BCA’s Jennifer Westacott: move to clean energy ‘biggest skills transfer in history’

In the final panel of Sydney’s international Energy Forum, Jennifer Westacott AO of the Business Council of Australia says building a workforce for development and deployment of clean technology is going to be the “biggest skill transfer in the history of the world”.

This transition is about new jobs, more jobs, adaptation of existing jobs. We have to be unambiguously optimistic. The emphasis is ... not job destruction.
Westacott urges a “mindset change”.
We get bogged down by qualifications ... [but] what is a job? What is a skill? People have attributes, skills, capabilities that can be re-equipped ... We need to think about energy workers, not fossil fuel workers.
An estimated 30 million jobs are expected to be created in the energy transition, Westacott explains. “These jobs will be right across the supply chain,” and the focus is on “reprioritisation” and “overlapping skills”.

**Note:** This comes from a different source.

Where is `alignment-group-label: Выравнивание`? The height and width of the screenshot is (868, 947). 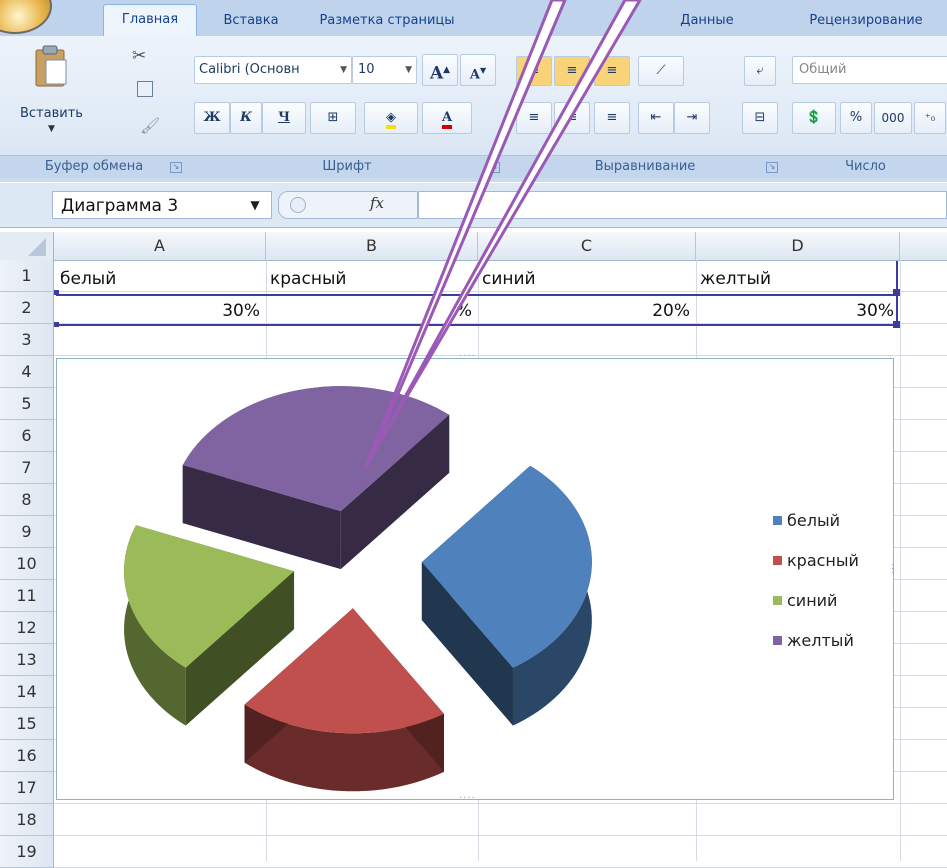 alignment-group-label: Выравнивание is located at coordinates (645, 166).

On Australia’s tertiary education system addressing skills shortages and reprioritisation, Westacott says:
We need to blow this system up. We’ve got to think about life long skills ... We’ve got to blend in vocation skills ... We need to change accreditation ... We have to start now. It takes five years to get an engineer trained. We don’t have five years. We need to remove friction. Because this is the biggest skill transfer in the history of the world.